“Shares of Apple took a leg lower Tuesday on the heels of a report saying the tech giant may significantly slash its iPhone 6S and 6S Plus output,” Fred Imbert reports for CNBC.

“Japanese news outlet Nikkei reported the tech giant is expected to reduce the output on its flagship device by about 30 percent between January and March,” Imbert reports. “The company’s stock was more than 2 percent lower after the report was released, and hit a low of $102.41. The shares were at $103, midday Tuesday.”

“Originally, the company told its suppliers it would maintain iPhone 6S and 6S Plus production levels on par with those of its previous models, the iPhone 6 and the iPhone 6 Plus, Nikkei said,” Imbert reports.

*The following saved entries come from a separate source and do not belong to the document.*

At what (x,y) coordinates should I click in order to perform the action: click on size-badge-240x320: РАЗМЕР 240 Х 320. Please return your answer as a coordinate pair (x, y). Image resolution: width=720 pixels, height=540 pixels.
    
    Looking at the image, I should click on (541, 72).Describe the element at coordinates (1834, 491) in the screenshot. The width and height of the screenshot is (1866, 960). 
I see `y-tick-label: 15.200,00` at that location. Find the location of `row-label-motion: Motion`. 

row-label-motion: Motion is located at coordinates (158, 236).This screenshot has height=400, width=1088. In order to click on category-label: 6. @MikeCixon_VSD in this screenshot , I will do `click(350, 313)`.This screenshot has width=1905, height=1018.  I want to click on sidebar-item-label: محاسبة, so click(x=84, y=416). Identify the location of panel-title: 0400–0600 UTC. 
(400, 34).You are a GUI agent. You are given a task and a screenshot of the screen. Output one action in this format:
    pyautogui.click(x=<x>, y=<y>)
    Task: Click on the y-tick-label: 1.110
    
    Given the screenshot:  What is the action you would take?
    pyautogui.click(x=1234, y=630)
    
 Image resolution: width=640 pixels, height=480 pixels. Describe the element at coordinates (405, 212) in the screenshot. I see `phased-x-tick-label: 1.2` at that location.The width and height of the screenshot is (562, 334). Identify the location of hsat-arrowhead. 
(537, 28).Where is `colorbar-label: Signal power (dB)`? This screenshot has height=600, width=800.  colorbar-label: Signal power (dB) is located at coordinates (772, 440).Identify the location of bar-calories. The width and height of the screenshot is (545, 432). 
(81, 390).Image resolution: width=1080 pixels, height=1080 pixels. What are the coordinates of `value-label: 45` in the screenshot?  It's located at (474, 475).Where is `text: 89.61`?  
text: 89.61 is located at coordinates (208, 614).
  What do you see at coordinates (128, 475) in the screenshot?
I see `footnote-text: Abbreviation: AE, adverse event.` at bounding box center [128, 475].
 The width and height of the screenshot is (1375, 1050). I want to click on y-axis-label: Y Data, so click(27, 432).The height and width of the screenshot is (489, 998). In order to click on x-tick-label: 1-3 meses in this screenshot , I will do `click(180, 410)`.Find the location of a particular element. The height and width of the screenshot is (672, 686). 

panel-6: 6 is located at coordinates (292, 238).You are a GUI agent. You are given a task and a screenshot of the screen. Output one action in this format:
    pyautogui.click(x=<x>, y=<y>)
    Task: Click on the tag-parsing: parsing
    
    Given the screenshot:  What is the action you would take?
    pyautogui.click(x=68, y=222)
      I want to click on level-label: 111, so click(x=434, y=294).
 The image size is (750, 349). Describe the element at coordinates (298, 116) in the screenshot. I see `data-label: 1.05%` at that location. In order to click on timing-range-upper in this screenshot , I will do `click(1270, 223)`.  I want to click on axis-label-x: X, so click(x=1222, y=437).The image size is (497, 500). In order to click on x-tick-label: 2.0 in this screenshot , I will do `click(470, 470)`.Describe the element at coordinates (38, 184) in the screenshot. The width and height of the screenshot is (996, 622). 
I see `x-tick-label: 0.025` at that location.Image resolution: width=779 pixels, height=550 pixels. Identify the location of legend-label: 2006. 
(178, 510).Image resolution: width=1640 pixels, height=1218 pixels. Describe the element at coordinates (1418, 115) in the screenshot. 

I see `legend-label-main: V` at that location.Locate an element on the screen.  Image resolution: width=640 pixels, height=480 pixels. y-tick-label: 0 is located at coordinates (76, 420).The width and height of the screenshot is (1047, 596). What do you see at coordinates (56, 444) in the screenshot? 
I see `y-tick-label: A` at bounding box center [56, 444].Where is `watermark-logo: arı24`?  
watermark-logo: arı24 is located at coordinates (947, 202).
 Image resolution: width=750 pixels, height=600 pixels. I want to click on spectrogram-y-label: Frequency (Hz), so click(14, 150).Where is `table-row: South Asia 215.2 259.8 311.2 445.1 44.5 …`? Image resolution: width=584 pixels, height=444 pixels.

Read more in the full article here.

“The U.S. company had initially told parts makers to keep production of the iPhone 6s and 6s Plus for the quarter at the same level as with their predecessors — the iPhone 6 and 6 Plus — a year earlier, “Nikkei reports. “But inventories of the two models launched last September have piled up at retailers in markets ranging from China and Japan to Europe and the U.S. amid lackluster sales. Customers saw little improvement in performance over the previous generation, while dollar appreciation led to sharp price hikes in emerging markets.”

MacDailyNews Take: “Lackluster sales?” Proof? None given by Nikkei. Just tacked on there at the end. Baselessly.

So, Apple’s ramping down production on an “S” model after the holiday shopping season. What a shocker! Let’s undervalue the company even more!